SQL Server Parallel Query Placement Decision Logic
Recently I had a conversion with (Jonathan Kehayias jonathan@sqlskills.com) about the placement of workers belonging to a parallel query. As I asked around and reviewed the code I quickly found that the assumption is still ‘Least Loaded Node’ but this changed in SQL Server 2012 and broad awareness for both our support engineers and customers is a bit light. This post highlights the various decision options available to SQL Server 2012, 2014 and 2016 releases.
There are many different DOP placement options SQL Server has to pick from. The table below outlines the selection types and documents there behaviors.
SMP or Connection Bound |
Place threads on one nodeConnect requires: -T2479 |
Either the system only has a single node or it is treated as if the connection node is the only node on the system. DOP is allowed as long as free threads on the node are >= (dop * branches in query) |
Full |
Place threads on all nodes
|
Node zero will always be the starting node. Starting at node id zero SQL Server loops across schedulers and nodes until all workers are placed.
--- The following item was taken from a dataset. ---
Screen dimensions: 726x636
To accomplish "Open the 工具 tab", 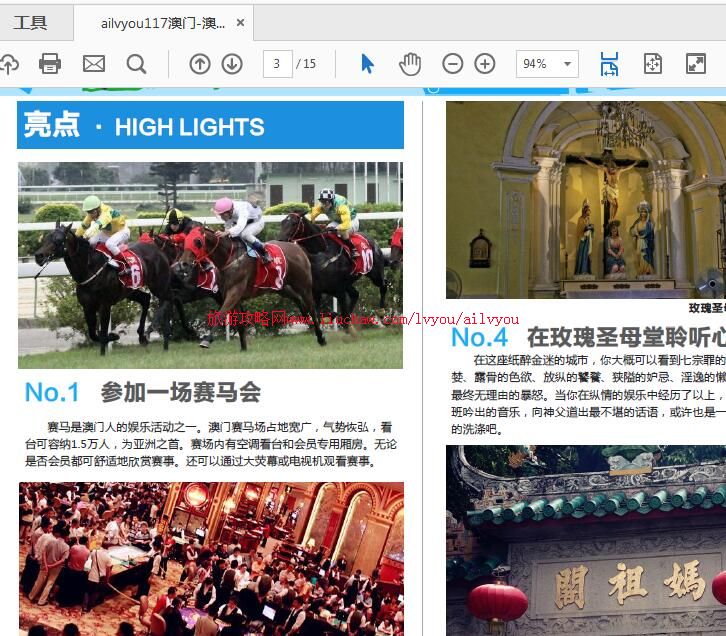I will click(30, 22).
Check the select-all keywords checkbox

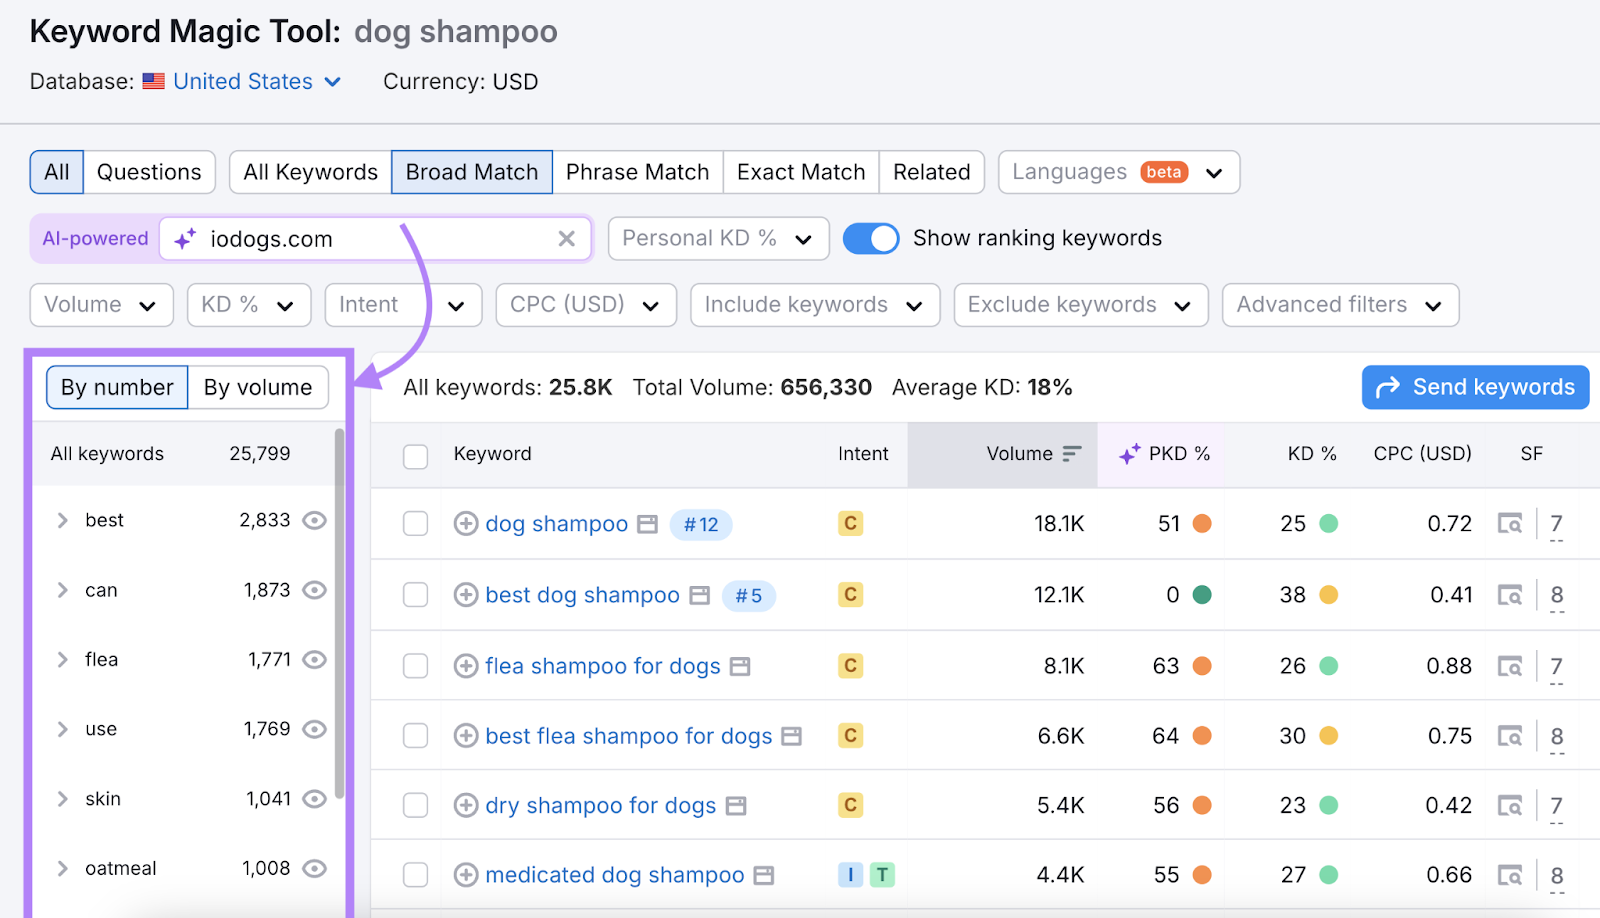415,456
DOP is allowed as long as all workers can be placed on the full system. |
Least Loaded Node |
Place threads on the least loaded node.Requires: -T2467 |
Loop over the online nodes determining if there are enough free threads on any single node to support the current DOP request. Making sure there are enough schedulers online within the node to support the request without stacking up requests from the query on the same scheduler(s.) |
Use Next Node |
Place threads within nodeRequires: -T2468 |
Find the next node that can service the DOP request. Unlike full mode, the global, resource manager keeps track of the last node used. Starting from the last position, and moving to the next node, SQL Server checks for query placement opportunities. If a node can’t support the request SQL Server continues advancing nodes and searching. |
Spread |
Place threads on multiple nodes |
This is the most common decision made by SQL Server. The decision spreads the workers across multiple nodes as required. The design is similar to full except the starting position is based on the saved, next node, global enumerator. |
- SQL Server does check for online nodes and skips the offline nodes.
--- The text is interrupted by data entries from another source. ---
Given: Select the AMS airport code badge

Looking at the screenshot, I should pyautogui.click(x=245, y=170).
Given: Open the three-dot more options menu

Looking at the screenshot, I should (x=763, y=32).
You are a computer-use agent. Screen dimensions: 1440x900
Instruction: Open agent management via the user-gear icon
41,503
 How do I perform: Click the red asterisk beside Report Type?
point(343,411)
- SQL Server considers the number of online schedulers within each node.
- When assigning workers SQL Server avoids assignment of the query’s workers on the same scheduler.
The decision logic is protected and synchronized across queries using the QRY_PARALLEL_THREAD_MUTEX (see sys.dm_os_wait_status.)
The following are a few of the outputs surrounding the DOP calculation decisions.
- XEvent: XeSqlPkg::calculate_dop
- SQL Server 2016 DMV: sys.dm_exec_query_parallel_workers
- Statistics XML: runtime information
Bob Dorr - Principal SQL Server Escalation Engineer
Comments
- Anonymous
March 23, 2016
This is the most documentation I've ever seen on node/thread/work placement. I have so many basic questions, like, what is the penalty for crossing nodes, do nodes share buffers, does it matter if cores are hyperthreaded, etc. - Anonymous
May 16, 2016
DOP? Is that degree of parallelism? "DOP is allowed as long as...." What does that mean? Is DOP a synonym for "parallelism"?